Laffer says tobacco industry faces ‘critical’ challenge of dealing with untaxed cigarettes – Business & Finance

ISLAMABAD: Renowned US economist Arthur Betz Laffer has said that the tobacco industry in Pakistan faces a critical challenge of dealing with a large presence of untaxed cigarettes.

In a recent interaction with reporters on tobacco taxation here in Islamabad, Laffer said that the implementation of the tracking and tracing system in Pakistan is only possible after verifying the threat of illicit cigarettes in the country. .

He also presented a global comparison of tobacco taxation by various tax jurisdictions and its implications on revenue collection and illicit trade / smuggling.

He said Pakistan’s legal cigarette industry includes two multinational companies that contribute 98 percent of cigarette excise revenue despite having a market share of only 60 percent.

On the other hand, untaxed cigarettes produced by 52 local manufacturers, who have a market share of over 40 percent but contribute only 2 percent to the public purse.

He said that as excessive tax policies widened, the price gap between legal cigarettes and cigarettes escaped tax, and with low disposable income.

Laffer, who has remained economic adviser to Donlad Trump, explained that consumers of legal cigarettes will not be able to absorb the multiple tax and price increases and will shift their consumption to cheap illicit cigarettes, making the task of repression against these illicit operators more and more difficult.

Taxes are bad for the economy and growth, DrLaffer said, adding that taxes hurt the country’s prosperity.
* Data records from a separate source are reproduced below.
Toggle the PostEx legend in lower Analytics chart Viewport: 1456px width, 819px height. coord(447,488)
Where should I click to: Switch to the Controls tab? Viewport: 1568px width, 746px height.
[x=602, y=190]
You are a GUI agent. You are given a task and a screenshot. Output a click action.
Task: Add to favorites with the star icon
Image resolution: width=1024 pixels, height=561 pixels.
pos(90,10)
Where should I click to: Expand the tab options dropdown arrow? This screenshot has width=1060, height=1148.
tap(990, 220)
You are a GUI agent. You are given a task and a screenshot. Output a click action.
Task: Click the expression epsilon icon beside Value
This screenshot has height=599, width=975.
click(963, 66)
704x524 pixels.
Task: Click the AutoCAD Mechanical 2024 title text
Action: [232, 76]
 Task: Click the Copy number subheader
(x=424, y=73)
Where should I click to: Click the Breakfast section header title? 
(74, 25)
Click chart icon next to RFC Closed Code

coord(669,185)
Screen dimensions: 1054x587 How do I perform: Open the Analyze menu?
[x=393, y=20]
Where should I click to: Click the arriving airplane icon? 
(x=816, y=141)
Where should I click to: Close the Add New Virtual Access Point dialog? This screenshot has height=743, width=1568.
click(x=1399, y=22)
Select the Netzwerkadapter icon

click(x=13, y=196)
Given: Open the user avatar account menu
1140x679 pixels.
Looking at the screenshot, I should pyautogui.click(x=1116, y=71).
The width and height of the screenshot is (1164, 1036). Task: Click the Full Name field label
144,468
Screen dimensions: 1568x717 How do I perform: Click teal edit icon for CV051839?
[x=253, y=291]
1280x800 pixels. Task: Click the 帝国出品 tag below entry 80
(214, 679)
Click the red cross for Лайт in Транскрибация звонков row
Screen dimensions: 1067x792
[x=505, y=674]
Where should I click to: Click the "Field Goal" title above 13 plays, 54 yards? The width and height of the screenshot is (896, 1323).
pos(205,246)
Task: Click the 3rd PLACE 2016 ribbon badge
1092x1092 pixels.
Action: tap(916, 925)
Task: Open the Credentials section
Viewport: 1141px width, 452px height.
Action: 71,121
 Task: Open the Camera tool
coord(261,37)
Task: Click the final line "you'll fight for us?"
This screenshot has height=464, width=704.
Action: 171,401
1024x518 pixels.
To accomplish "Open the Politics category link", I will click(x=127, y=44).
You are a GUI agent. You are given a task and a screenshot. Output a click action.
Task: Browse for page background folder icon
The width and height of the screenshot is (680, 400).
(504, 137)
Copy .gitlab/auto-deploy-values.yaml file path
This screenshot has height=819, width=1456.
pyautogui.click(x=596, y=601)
In high tax environments, tax exempt activities flourish. The illicit tobacco industry is flourishing and will continue to do so as long as taxes in Pakistan rise.

We see this in several sectors but maybe the revenue lost in this sector is the highest, he said.

He said that tobacco and drinks are taxed at the maximum level in Pakistan.

This year the government is collecting probably $ 150 billion in tobacco taxes, up from $ 137 billion last year.

Laffer said any increase in taxes will lead to an increase in illicit activity – if the FED increases, a drop in transactions will occur and more legal volumes will become illicit, so this is a loss for the GOP and the private sector. .

However, due to the halt in tax increases, legal tax volumes are back – this is the main reason government revenue from the tobacco industry is increasing.

Still not at the level it could be and that is why Pakistan should not increase taxes to ensure that legal volumes return and government revenues increase.

He concluded with a solution that there is a need to improve enforcement capacities in the country to combat illicit activities.

He suggested that in the short term until capacity catches up, taxes should remain stable (the increase in taxes will only increase the decrease).

The long-term focus should be on execution capacities.

Tax stamps on one of these capabilities, but we need more solutions like these.

It is a good starting point, but Pakistan cannot stop there.

He said implementation must be for all companies, not just the two main players – otherwise the GOP only increases the production costs of two companies, but with so many illicit players selling under the price of legal sale, the country is playing a losing game. .

However, in itself, this is not a complete solution – the political will to enforce and take action against illicit actors must also be present.

Before more innovative solutions are proposed and deployed, the political will to fight against the illegal must be present, added Laffer.